Longitudinally Grafting of Graphene with Iron Phthalocyanine‐based Porous Organic Polymer to Boost Oxygen Electroreduction

Abstract Iron phthalocyanine‐based polymers (PFePc) are attractive noble‐metal‐free candidates for catalyzing oxygen reduction reaction (ORR). However, the low site‐exposure degree and poor electrical conductivity of bulk PFePc restricted their practical applications. Herein, laminar PFePc nanosheets covalently and longitudinally linked to graphene (3D‐G‐PFePc) was prepared.

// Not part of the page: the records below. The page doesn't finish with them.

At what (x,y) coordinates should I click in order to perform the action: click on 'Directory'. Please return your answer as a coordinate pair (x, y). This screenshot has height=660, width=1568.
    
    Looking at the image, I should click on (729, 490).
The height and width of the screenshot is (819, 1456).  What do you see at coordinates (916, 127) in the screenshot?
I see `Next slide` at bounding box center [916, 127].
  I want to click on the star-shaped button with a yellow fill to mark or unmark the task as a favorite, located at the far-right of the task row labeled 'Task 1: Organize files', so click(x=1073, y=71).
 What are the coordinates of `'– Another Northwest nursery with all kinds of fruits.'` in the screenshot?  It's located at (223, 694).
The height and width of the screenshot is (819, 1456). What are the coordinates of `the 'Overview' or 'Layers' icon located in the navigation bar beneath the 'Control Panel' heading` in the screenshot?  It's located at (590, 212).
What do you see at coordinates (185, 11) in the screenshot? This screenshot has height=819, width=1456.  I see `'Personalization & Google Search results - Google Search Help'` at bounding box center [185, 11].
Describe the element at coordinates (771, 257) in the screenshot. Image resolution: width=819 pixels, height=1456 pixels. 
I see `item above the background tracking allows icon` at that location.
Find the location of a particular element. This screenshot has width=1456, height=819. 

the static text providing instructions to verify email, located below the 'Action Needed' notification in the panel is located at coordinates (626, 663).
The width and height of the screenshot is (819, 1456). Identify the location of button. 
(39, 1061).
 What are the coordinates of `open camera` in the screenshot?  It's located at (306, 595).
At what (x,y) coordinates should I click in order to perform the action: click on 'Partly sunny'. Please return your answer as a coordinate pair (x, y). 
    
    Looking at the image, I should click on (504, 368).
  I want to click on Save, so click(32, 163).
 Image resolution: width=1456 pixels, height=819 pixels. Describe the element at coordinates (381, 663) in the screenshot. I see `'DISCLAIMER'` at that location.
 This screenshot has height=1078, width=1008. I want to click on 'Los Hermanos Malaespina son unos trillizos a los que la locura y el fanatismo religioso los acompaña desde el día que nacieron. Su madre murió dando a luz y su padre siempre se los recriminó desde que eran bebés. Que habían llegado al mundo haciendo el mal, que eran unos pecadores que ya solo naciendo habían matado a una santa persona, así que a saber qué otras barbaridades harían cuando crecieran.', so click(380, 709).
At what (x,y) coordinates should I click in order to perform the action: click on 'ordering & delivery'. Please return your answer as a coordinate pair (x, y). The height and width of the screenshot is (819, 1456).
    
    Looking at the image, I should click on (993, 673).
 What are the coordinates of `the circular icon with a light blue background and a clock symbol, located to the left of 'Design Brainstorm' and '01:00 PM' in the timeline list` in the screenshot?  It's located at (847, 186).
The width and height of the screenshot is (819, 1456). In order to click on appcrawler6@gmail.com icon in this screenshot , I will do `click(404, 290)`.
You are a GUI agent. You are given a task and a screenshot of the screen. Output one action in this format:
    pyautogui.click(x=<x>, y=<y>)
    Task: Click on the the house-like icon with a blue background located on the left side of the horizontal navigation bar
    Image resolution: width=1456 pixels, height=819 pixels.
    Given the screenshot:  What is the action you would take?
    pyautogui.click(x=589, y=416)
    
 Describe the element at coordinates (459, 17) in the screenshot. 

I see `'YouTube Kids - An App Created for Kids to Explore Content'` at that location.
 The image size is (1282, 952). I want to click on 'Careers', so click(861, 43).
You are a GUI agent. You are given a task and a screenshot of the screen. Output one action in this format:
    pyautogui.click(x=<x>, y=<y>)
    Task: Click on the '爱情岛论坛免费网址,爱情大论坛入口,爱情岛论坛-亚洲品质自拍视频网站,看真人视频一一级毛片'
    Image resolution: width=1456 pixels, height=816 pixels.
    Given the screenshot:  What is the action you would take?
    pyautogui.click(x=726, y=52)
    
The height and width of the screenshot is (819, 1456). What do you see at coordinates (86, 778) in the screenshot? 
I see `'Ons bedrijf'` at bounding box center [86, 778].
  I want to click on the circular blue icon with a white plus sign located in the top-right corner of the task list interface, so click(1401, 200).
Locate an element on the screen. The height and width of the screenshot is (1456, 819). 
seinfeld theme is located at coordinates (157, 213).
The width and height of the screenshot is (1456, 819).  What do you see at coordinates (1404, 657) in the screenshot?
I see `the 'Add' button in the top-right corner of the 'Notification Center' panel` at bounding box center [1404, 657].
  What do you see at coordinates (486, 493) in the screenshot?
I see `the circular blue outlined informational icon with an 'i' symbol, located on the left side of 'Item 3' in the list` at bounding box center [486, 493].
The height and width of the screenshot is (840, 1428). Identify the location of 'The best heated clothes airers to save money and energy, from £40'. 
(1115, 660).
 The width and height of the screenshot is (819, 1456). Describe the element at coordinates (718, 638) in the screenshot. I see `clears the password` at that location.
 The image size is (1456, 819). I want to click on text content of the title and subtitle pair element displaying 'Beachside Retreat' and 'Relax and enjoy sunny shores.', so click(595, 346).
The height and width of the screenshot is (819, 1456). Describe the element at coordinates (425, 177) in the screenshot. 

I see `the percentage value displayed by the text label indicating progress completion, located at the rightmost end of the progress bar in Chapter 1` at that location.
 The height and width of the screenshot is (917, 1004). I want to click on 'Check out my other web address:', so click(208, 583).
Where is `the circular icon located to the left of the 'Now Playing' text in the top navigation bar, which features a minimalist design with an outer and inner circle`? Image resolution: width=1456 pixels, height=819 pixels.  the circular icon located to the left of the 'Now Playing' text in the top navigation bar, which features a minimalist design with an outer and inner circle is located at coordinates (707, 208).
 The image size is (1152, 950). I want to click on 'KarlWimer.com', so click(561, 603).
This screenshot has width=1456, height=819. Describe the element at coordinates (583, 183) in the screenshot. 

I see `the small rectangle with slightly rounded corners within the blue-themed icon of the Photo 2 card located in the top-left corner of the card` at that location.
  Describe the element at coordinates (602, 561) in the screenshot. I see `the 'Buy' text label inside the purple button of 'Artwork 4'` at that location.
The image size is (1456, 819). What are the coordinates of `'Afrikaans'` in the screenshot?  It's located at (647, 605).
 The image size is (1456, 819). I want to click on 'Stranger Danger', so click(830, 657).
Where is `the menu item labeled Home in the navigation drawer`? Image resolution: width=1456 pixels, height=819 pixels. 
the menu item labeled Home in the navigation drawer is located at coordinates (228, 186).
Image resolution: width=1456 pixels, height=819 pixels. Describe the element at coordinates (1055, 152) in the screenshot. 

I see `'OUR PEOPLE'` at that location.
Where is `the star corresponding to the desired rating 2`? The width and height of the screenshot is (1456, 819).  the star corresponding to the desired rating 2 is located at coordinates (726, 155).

Such structural engineering qualifies 3D‐G‐PFePc with high site utilization and rapid mass transfer. Thence, 3D‐G‐PFePc demonstrates efficient ORR performance with a high specific activity of 69.31 μA cm −2 , a high mass activity of 81.88 A g −1 , and a high turnover frequency of 0.93 e s −1 site −1 at 0.90 V vs. reversible hydrogen electrode in O 2 ‐saturated 0.1 M KOH, outperforming the lamellar PFePc wrapped graphene counterpart. Systematic electrochemical analyses integrating variable‐frequency square wave voltammetry and in situ scanning electrochemical microscopy further underline the rapid kinetics of 3D‐G‐PFePc towards ORR.